A nivel autonómico, el cultivo comienza a implantarse sobre todo en comarcas de interior y en parcelas de secano o marginales que antes se destinaban a cereal, viñedo o almendro. No obstante, en Castellón la expansión es todavía reducida. El secretario general de La Unió, Carles Peris, explica que el pistacho requiere unas condiciones muy concretas de extensión de cultivo para resultar rentable y que la estructura de la propiedad agraria en la provincia no favorece, de momento, su desarrollo.
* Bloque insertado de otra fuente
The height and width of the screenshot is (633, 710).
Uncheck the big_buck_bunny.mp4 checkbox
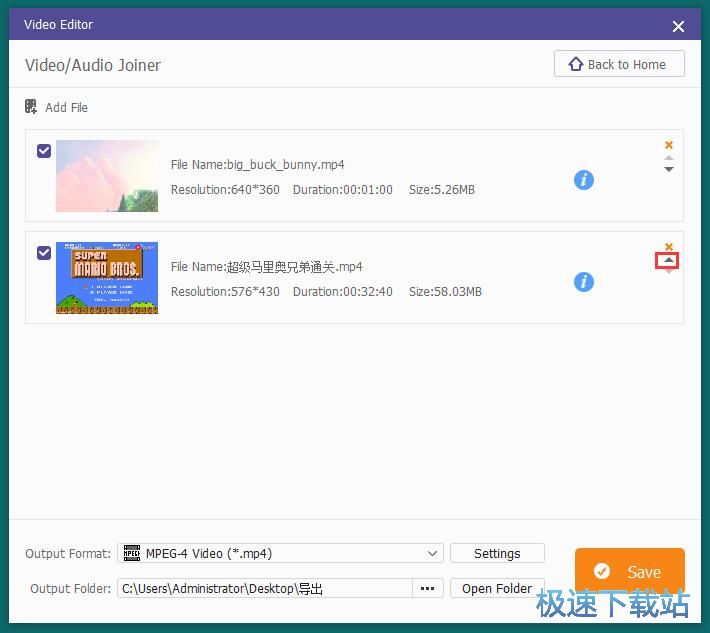click(x=44, y=151)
Peris apunta que las explotaciones necesitan alcanzar unas dimensiones mínimas cercanas a las 25 hectáreas para que la inversión sea viable económicamente, una circunstancia que choca con el minifundismo predominante en buena parte del territorio castellonense. Además, el cultivo exige unas determinadas condiciones climáticas y técnicas, así como un importante asesoramiento especializado durante los primeros años de implantación.
Oportunidad de futuro
En este sentido, el responsable de la Unió explica que se trata de un "cultivo novedoso", que los productores de la provincia "aún desconocen", por lo que la organización está llevando a cabo una tarea de información y asesoramiento. Peris también subraya que el Instituto Valenciano de Investigaciones Agrarias (IVIA) está trabajando también en la investigación sobre las condiciones óptimas para este cultivo alternativo, como en su día se hizo con el aguacate, para comprobar su adaptación a las zonas de secano de la Comunitat.
Pese a ello, desde La Unió consideran que el pistacho puede representar una oportunidad de futuro en determinadas zonas del interior de la provincia, especialmente en áreas de secano con dificultades para mantener otros cultivos tradicionales. Comarcas como el Alto Palancia o Els Ports figuran entre las áreas con mayor potencial para su desarrollo. También en comarcas del interior de Valencia como Utiel-Requena, donde ya hay una mayor implantación, o en el interior de Alicante, en la Vall d’Albaida y La Costera.
La organización agraria insiste, no obstante, en que tanto el pistacho como el almendro deben abordarse con planificación y formación técnica para evitar inversiones fallidas. “Son una oportunidad, pero el productor necesita asesoramiento para obtener buenos resultados y evitar errores”, subrayan desde la entidad.